Rechnung ohne den Wirt geht nicht auf

Über die „Wirtschaft der Zukunft“ zu sprechen und gleichzeitig gelassen über die Sorgen und Ängste derjenigen hinwegzugehen, die diese Wirtschaft prägen sollen, ist die berühmte Rechnung ohne den Wirt zu machen. Der heutigen Generation von Schülern und Studenten wird gerade — neben den physischen und psychischen Bürden — ungefragt ein zusätzlicher Schuldenberg angehäuft, dessen erdrückende Last sie spätestens in wenigen Jahrzehnten mittelbar wohl auf ihren Lohn- und Gehaltszetteln deutlich verspüren werden. Dass diese Jugend alles, in einer dann klimaneutralen Ökonomie, stemmen kann, ist zugegeben ein denkbarer Ausgang, dessen Wahrscheinlichkeit allerdings mit jedem neuen Aktionismus und jedem neuen Lockdown geringer wird.

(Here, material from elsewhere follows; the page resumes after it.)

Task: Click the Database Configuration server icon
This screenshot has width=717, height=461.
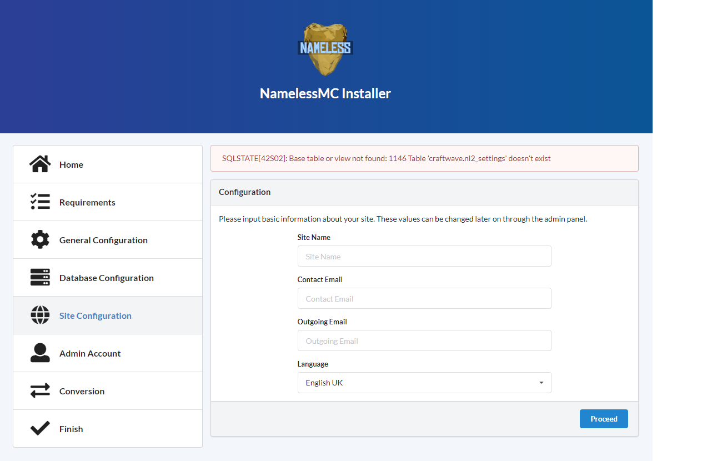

Der heutige Ruf nach bedingungsloser Solidarität könnte langfristig aber auch in einer gänzlich klimairrelevanten Wirtschaftsgesellschaft verhallen, in welcher der Wunsch nach eigenem Nachwuchs immer unüberschaubareren Bedenken untergeordnet wird. Ein „Corona-Knick“ würde eine derartige Spirale mit all ihren möglichen Folgen sicher noch verschärfen. Viele junge Erwachsene dürften wohl schon heute die Familienplanung auf Eis gelegt haben und das nicht nur aufgrund der Aussicht auf die Entbindung unter einer Maske.

Wissen ist Macht, aber nicht immer Weisheit

Mit dem Motto „Eisenmann will‘s wissen“ macht sich Kultusministerin Eisenmann derzeit als Spitzenkandidatin der einst im Ländle übermächtigen CDU für die kommende Landtagswahl auf, die politische Krone des baden-württembergischen Politikgewächses zu erklimmen. Doch alles Wissen nützt nichts, solange Politiker und Politikerinnen wie „Susi Sorglos“ sämtliche, weit unten am Boden vorherrschenden Sichtweisen in ihrer vielschichtigen Gesamtheit nicht auch begreifen.

Wenn sie den Blickwinkel derer einnehmen würden, die geltendes Recht als ungerecht empfinden und Empathie für alle, welche die Maßlosigkeit ihrer Maßnahmen ertragen müssen, aufbringen können, wären sie beispielsweise dem Wesen eines Landesvaters oder einer Landesmutter näher als nur dem eines Ministerpräsidenten. Sobald sie die Wirkung ihres Handelns wirklich umfassend verstehen und sich auch der daraus möglichen nachteiligen Szenarien für die Landeskinder bewusst werden, könnten sich die Volksvertreter allmählich von Douglas Adams‘ Beurteilung lösen und sich hin zu den Weisheiten eines Lao Tse bewegen.